L’avènement de la raideur

Le tournant se situe au lendemain de la guerre de 1914-1918, qui avait soumis l’affiche à une rude épreuve : répéter, à l’avantage de chacun des belligérants, la même propagande (à peu près seul, Hohlwein s’en tirera sans déchoir). Mais c’est la révolution russe qui donne naissance à la première affiche abstraite : le Coin rouge enfonce les Blancs (Lissitski*, 1919). En Allemagne, le Bauhaus* va codifier, sous la direction d’Herbert Bayer (né en 1900), la tendance rigoriste qu’illustrent dans le même pays Walter Dexel, Johannes Molzahn, Xanti Schawinsky, Joost Schmidt, Jan Tschichold, aux États-Unis Austin Cooper, en Hollande Pieter Zwart, en Suisse Théo Ballmer et Max Bill. De nos jours encore l’école de Zurich et, en Allemagne, Otl Aicher et Anton Stankowski illustrent cette tendance. Fréquemment, on constate que son aboutissement logique est l’affiche purement typographique. Un schématisme moins systématique, qui vise à réduire le personnage ou l’objet à un idéogramme élémentaire mais éloquent, caractérise entre les deux guerres la démarche de Wilhelm Deffke, O. H. W. Hadank, Ernst Keller en Allemagne, d’Ashley Havinden en Angleterre, de Jean Carlu, Charles Loupot et Sepo en France, de Federico Seneca en Italie. Son empreinte est sensible sur l’œuvre des deux grands affichistes de l’époque, en dépit de leur indéniable lyrisme : le Français Adolphe Mouron, dit Cassandre (1901-1968), dont l’invention graphique est soutenue par une technique presque infaillible, et l’Américain E. McKnight Kauffer (1890-1954), chez lequel la rigidité est combattue par le sens du dynamisme. Avec plus de fantaisie, Joseph Binder (Autriche, 1898-1972) poursuit l’aventure de Hohlwein, tandis que Herbert Matter (Suisse, 1907) adapte vigoureusement, vers 1935, le photomontage à l’affiche touristique. Même Paul Colin (France, 1892) n’échappe pas à la raideur ambiante, qui se transmettra à ses compatriotes Guy Georget, Jacques Nathan-Garamond et Raymond Savignac.

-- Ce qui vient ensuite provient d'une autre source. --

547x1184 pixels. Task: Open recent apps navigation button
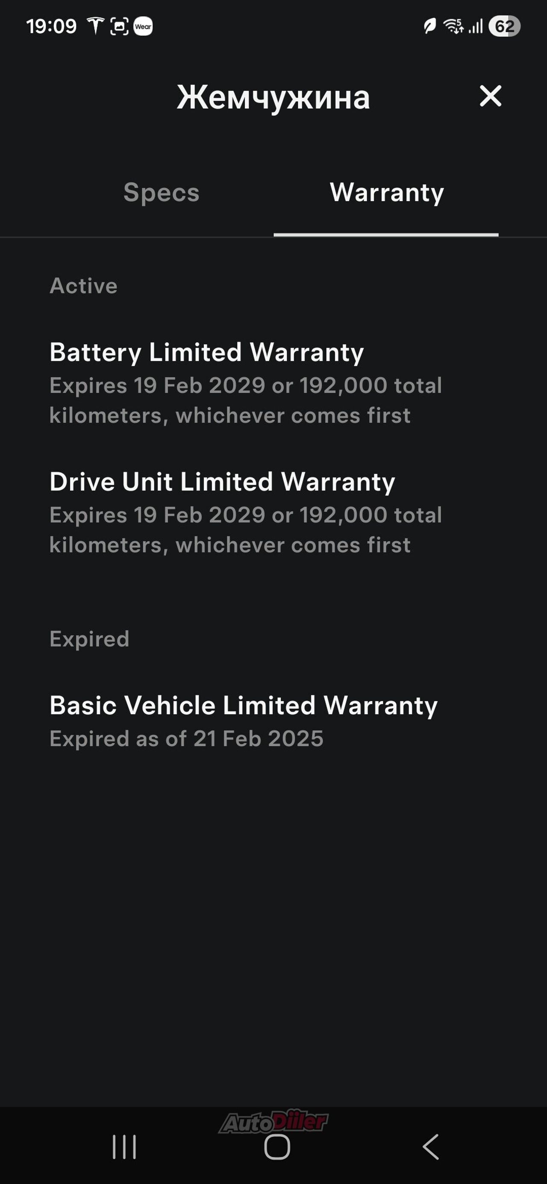coord(124,1147)
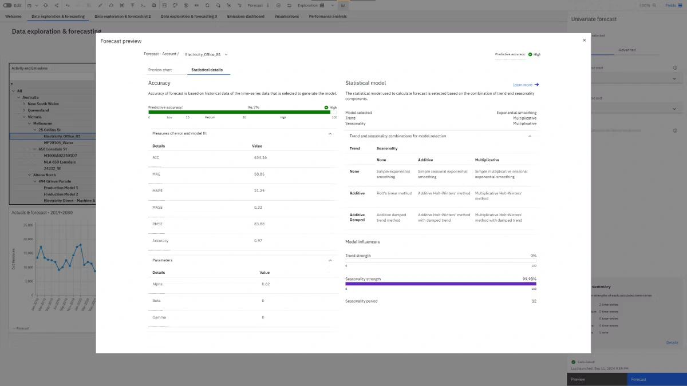The width and height of the screenshot is (687, 386).
Task: Click the arrow icon beside Learn more
Action: [536, 85]
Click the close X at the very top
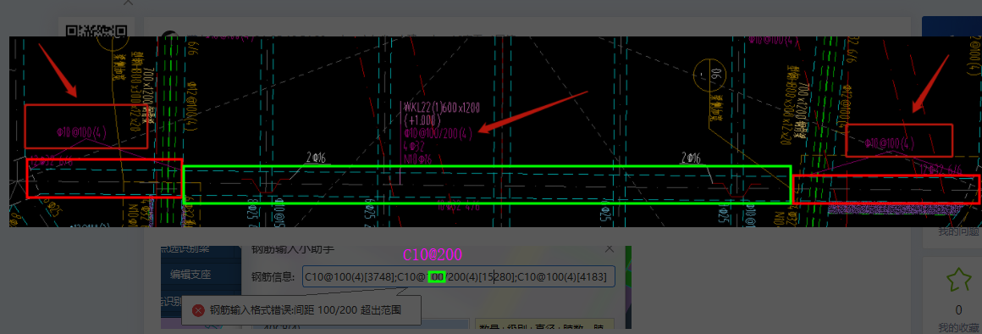The height and width of the screenshot is (334, 982). coord(128,3)
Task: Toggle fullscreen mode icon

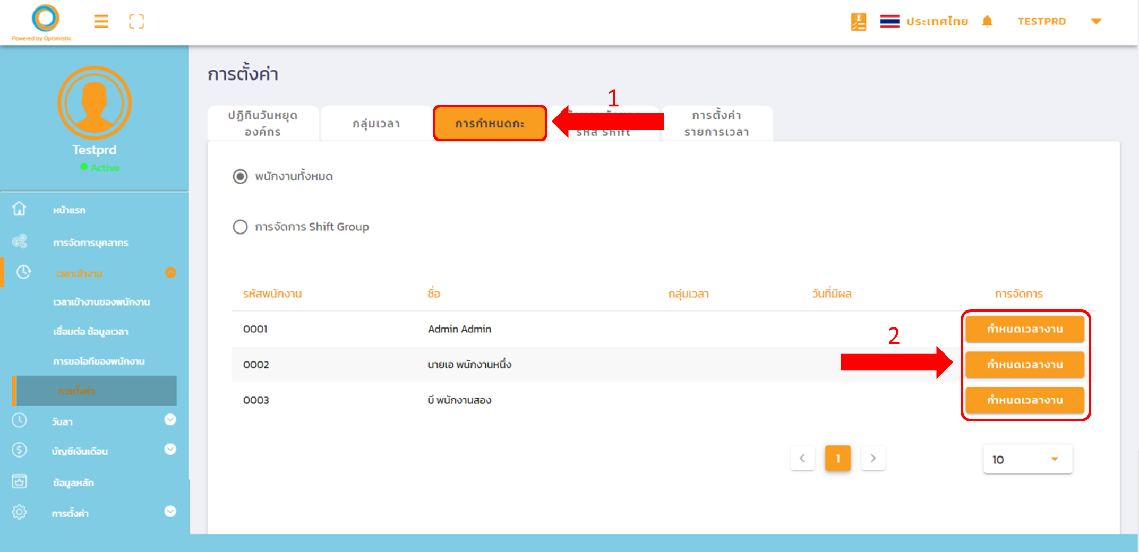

Le réalisme photographique

Le souhait, commun à la majorité des annonceurs, de voir l’affiche reproduire fidèlement les apparences de la marchandise célébrée va curieusement se trouver renforcé vers 1925 par le réalisme exacerbé de la Neue Sachlichkeit (« nouvelle objectivité ») allemande et par l’exactitude onirique d’une partie de la peinture surréaliste, de même que par la diffusion du photomontage à l’échelle internationale. Otto Baumberger à Zurich, mais surtout Niklaus Stoecklin à Bâle vont pousser jusqu’à une incroyable virtuosité le « trompe-l’œil » publicitaire. Le plus brillant élément de l’école de Bâle est certainement Herbert Leupin (né en 1916), rompu à tous les styles, élégant, drôle et précis. J. S. Anderson et Abram Games en Angleterre, Lester Beall et Leo Lionni aux États-Unis, Donald Brun, Hans Erni et Pierre Gauchat en Suisse, Léon Gischia en France, J. Lewitt et J. Him (ils signaient Lewitt-Him) à Varsovie puis à Londres contribuent à ce que cette exactitude bascule souvent dans l’irrationnel. Néanmoins, l’affiche photographique en couleurs va bientôt apparaître aux agences et aux clients, selon la loi du moindre effort, comme la solution idéale. En dépit de réussites incontestables, surtout lorsque l’utilisation de la photographie est déterminée par un véritable affichiste (le Suisse Josef Müller-Brockmann, par exemple), c’est à une telle paresse que l’on est redevable de la médiocrité actuelle des affiches commerciales françaises, devenue plus sensible encore depuis les événements de mai 1968.


La violence et le rêve

Ce n’est pas seulement la tension de ces journées de mai qui explique la fraîcheur et la qualité des affiches sérigraphiques alors composées, tirées et diffusées en quelques heures dans Paris, mais le fait que pour la première fois en France l’affiche se faisait le véhicule spontané d’une émotion. L’expressionnisme* n’a eu, en effet, aucune répercussion sur l’affiche française jusqu’alors, et si l’on veut découvrir des exemples comparables aux images de mai 1968, c’est en Europe centrale à la veille et au lendemain de la Première Guerre mondiale qu’il faut les chercher : en Hongrie avec Mihály Biró, en Autriche avec Oskar Kokoschka*, en Allemagne avec Heinz Fuchs et Max Pechstein, en Pologne avec Jan Mucharsky, en Tchécoslovaquie avec Josef Čapek. La seule exception à cette règle nous serait sans doute fournie par les affiches politiques du peintre américain Ben Shahn (mais il est né en Lituanie, en 1898). Sans doute pour les mêmes raisons qui avaient permis à la souffrance des peuples de s’exprimer par l’affiche dans cette partie du monde, après 1945 c’est en Hongrie puis en Pologne que l’influence du surréalisme sera la plus grande chez les affichistes. L’univers de désolation que décrivent les Hongrois György Konecsi et Gábor Papp est souvent, chez les Polonais, transcendé par une fantaisie libératrice. Ainsi en va-t-il de Jan Lenica, de Jan Młodożeniec, de Józef Mroszczak, mais davantage encore de Roman Cieślewicz (né en 1930), le plus puissant de tous. L’affiche polonaise fera école à Cuba, engendrant une production originale en grande partie consacrée à la propagande. En Europe, la réaction aux contraintes réalistes ou abstraites antérieures s’est manifestée par une faveur particulière pour les libertés du pinceau et une place plus grande faite à l’humour. Quant à l’affiche japonaise, en dépit de sa variété, elle se plaît dans un maniérisme ultra-décoratif et dans les couleurs bonbon.